Infine, oggetto del potere sostitutivo previsto dalla norma impugnata non sarebbe un atto appartenente alla competenza della Regione o della Provincia autonoma sostituita, bensì la stessa intesa con lo Stato sull’autorizzazione, cioè un atto di esercizio di autonomia, come tale non sostituibile da un atto statale, che trasformerebbe la struttura dell’intesa da bilaterale a unilaterale. Sotto questo profilo, deduce la ricorrente che il potere sostitutivo previsto dall’art. 120 Cost. si dovrebbe riferire «ad atti finali di competenza propria regionale, e non certo ad atti di partecipazione a procedimenti statali».
La disciplina in esame, peraltro, contrasterebbe anche con tutti gli altri parametri sopra evocati, in quanto lo strumento di raccordo fra Stato e Regioni, imposto dallo spostamento verso il centro di attribuzioni amministrative in funzione di sussidiarietà, verrebbe trasformato da meccanismo di consenso necessario a meccanismo di consenso eventuale.
Come ulteriore censura,
Ad avviso della ricorrente, anche tale disposizione violerebbe i parametri invocati, in quanto l’indicata disciplina transitoria lederebbe la posizione costituzionale delle Regioni e delle Province autonome, impedendo l’esercizio delle funzioni loro spettanti rispetto ai procedimenti in corso ed alterando le regole sulla successione di leggi nel tempo, con una previsione che rimetterebbe all’arbitrio del soggetto che ha richiesto l’autorizzazione il rispetto delle attribuzioni costituzionali delle Regioni (riferite ai procedimenti in corso).
In proposito, la ricorrente, ribadisce testualmente i medesimi argomenti di censura già dedotti con riferimento all’art. 1-ter del decreto-legge n. 239 del 2003.

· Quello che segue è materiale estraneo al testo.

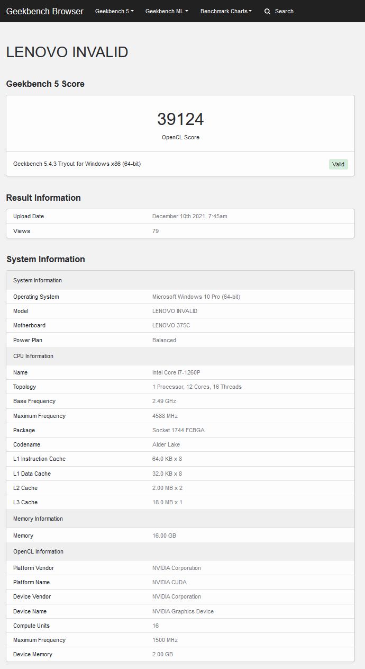
Task: Select the NVIDIA Graphics Device name value
Action: 183,611
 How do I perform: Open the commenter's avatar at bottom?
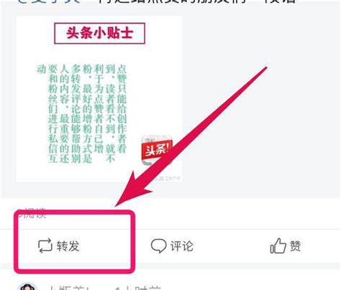click(x=28, y=286)
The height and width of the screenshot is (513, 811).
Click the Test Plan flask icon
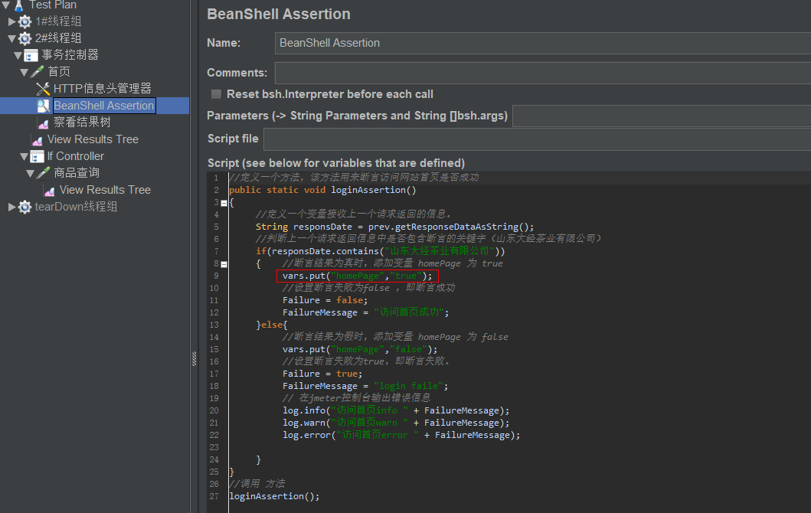point(20,5)
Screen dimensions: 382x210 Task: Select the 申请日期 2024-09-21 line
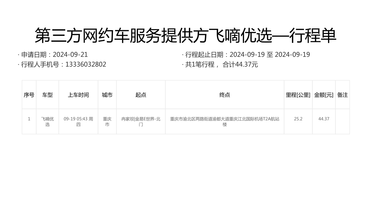coord(53,55)
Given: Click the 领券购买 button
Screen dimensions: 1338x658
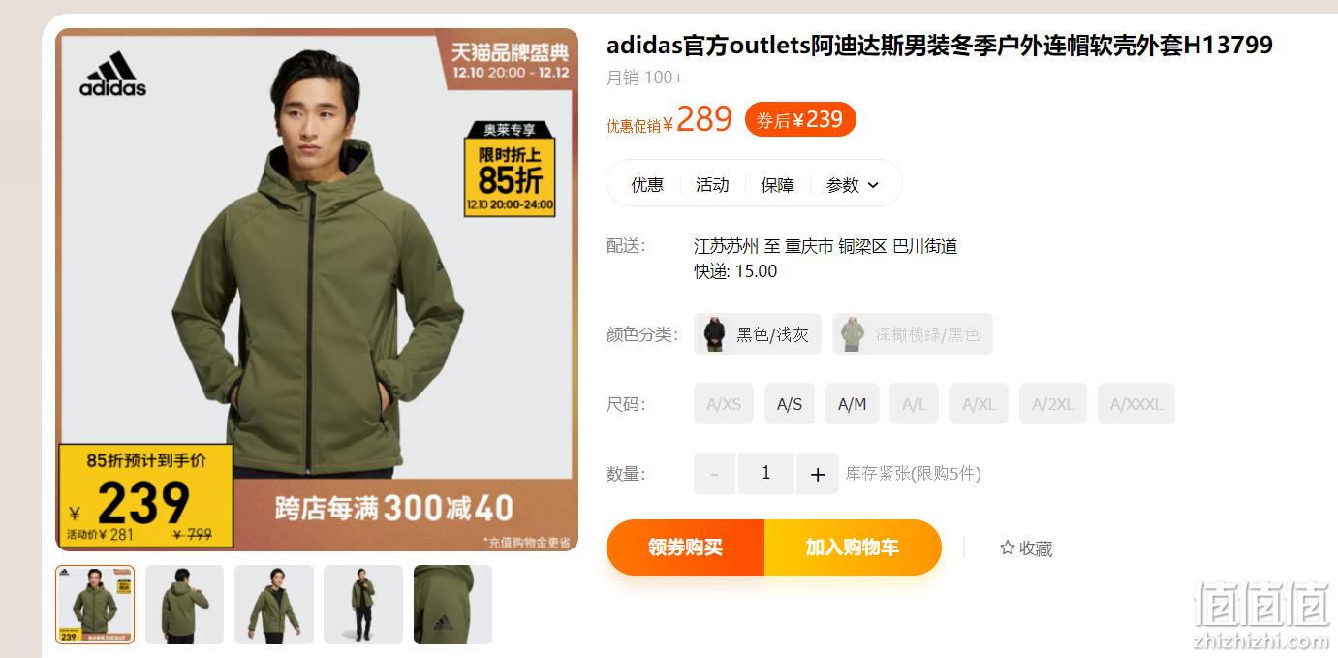Looking at the screenshot, I should [x=686, y=548].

13. – Si è costituito in giudizio il Presidente del Consiglio dei ministri, rappresentato e difeso dall’Avvocatura generale dello Stato, la quale ha concluso chiedendo che il ricorso sia dichiarato inammissibile o respinto perché infondato.

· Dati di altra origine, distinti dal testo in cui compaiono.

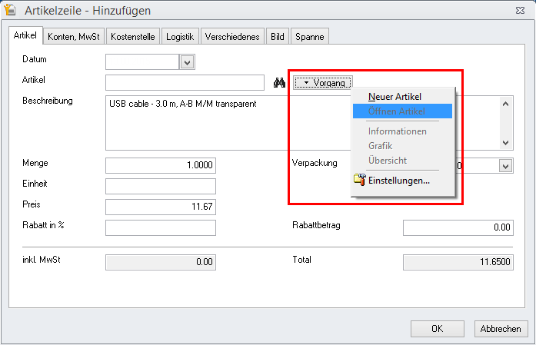
Task: Click the binoculars search icon beside Artikel
Action: coord(280,82)
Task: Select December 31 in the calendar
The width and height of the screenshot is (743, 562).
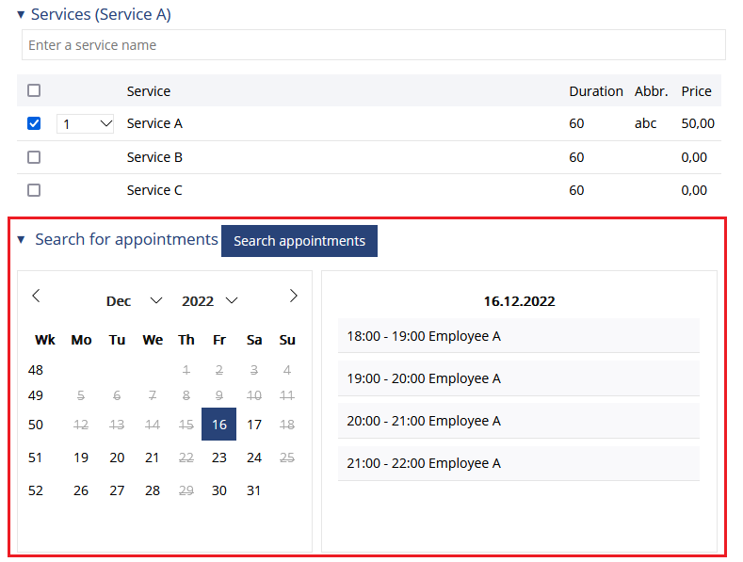Action: 254,490
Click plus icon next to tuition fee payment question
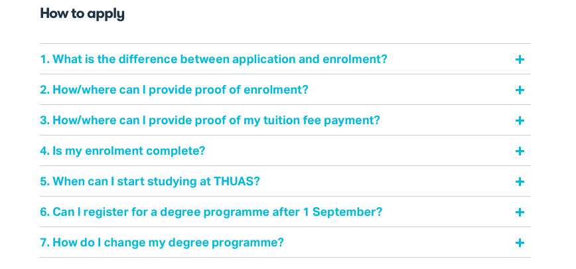This screenshot has height=269, width=576. pos(520,121)
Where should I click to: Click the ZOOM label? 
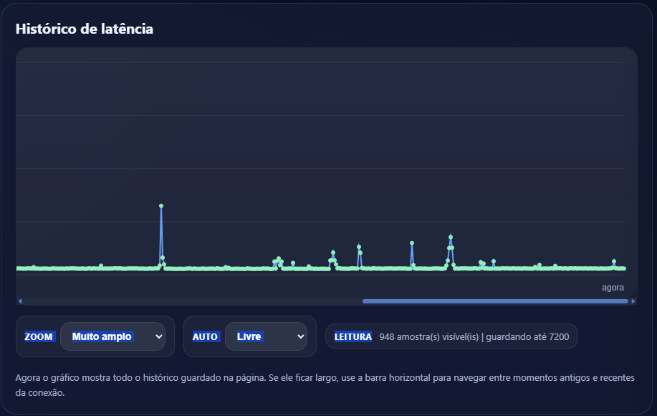click(39, 336)
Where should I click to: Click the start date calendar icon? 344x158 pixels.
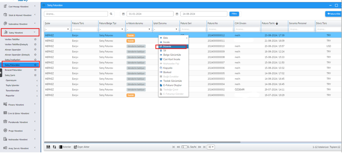click(x=124, y=14)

In particolare, la difesa erariale contesta la fondatezza della questione di legittimità costituzionale dell’art. 1, comma 26, della legge n. 239 del 2004, che ha aggiunto il comma 4-bis all’art. 1-sexies del decreto-legge n. 239 del 2003, relativo al potere sostitutivo statale nel procedimento di autorizzazione delle reti di trasporto di energia e degli impianti di energia elettrica di potenza superiore a 300 MW termici. In ordine alla asserita sottrazione del potere in esame alla competenza collegiale del Consiglio dei ministri, l’Avvocatura dello Stato, richiamandosi alla giurisprudenza di questa Corte, afferma che il ricorso proposto ai sensi dell’art. 127 Cost. può riguardare solo la ritenuta lesione di sfere di attribuzioni della Regione o della Provincia ricorrente.

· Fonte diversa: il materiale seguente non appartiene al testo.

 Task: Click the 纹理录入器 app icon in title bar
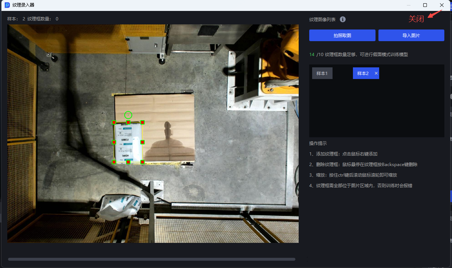pyautogui.click(x=7, y=5)
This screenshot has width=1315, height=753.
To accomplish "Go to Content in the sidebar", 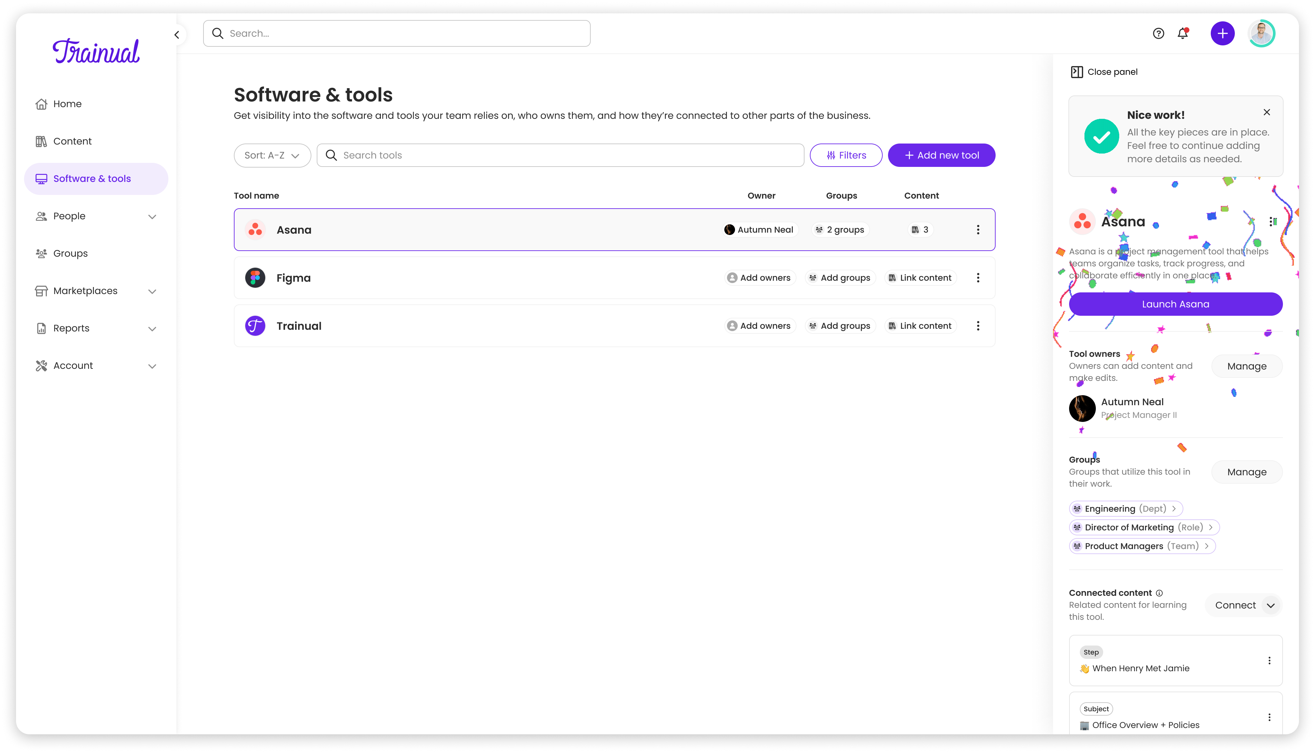I will point(72,141).
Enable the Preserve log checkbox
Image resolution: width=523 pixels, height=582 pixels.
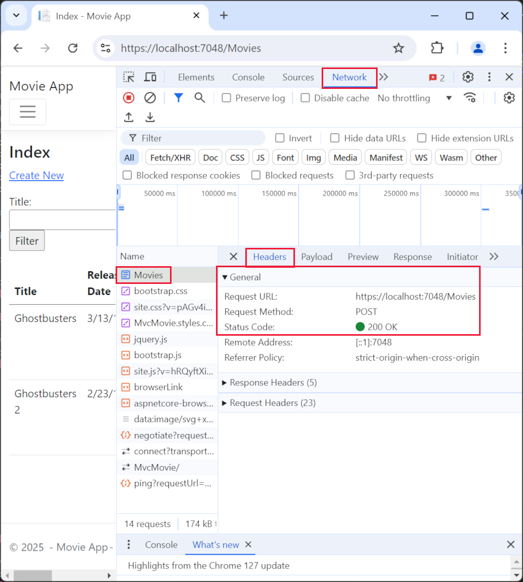coord(226,98)
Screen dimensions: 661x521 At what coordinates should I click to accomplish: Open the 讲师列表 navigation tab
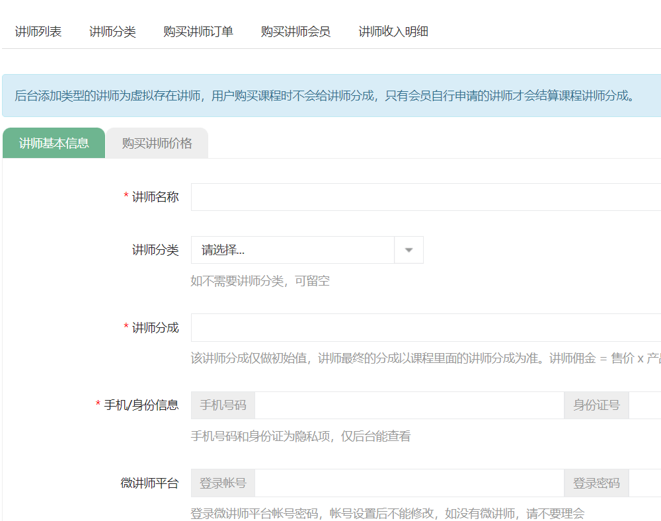[x=38, y=32]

In ogni caso, secondo la difesa erariale, il riferimento al “Governo”, contenuto nella norma censurata, quale titolare del potere di cui si controverte, escluderebbe, secondo l’esegesi dell’art. 92 Cost., la fondatezza del presupposto interpretativo su cui poggia la censura in esame, dal momento che tale disciplina escluderebbe l’esercizio di competenze da parte di singoli Ministri, prevedendo piuttosto l’emanazione di atti di concerto fra Ministri (che non costituiscono provvedimenti individuali).
Quanto al fatto che la censura in esame avrebbe riguardo alla ritenuta introduzione di una nuova ipotesi di potere sostitutivo, ad avviso della difesa erariale tale affermazione non sarebbe argomentata e, comunque, le materie cui dovrebbe essere ricondotta la fattispecie in esame sarebbero quelle della tutela dell’unità economica e quella della tutela dei livelli essenziali delle prestazioni concernenti i diritti civili e sociali.
In particolare, secondo l’Avvocatura dello Stato, il secondo dei richiamati titoli di legittimazione comporterebbe la riserva al legislatore statale della determinazione dei livelli essenziali delle prestazioni e la previsione del potere sostitutivo si giustificherebbe con l’esigenza di predisporre le «condizioni perché sia assicurata sempre ed a tutti l’energia sufficiente per far fronte ai bisogni quotidiani essenziali».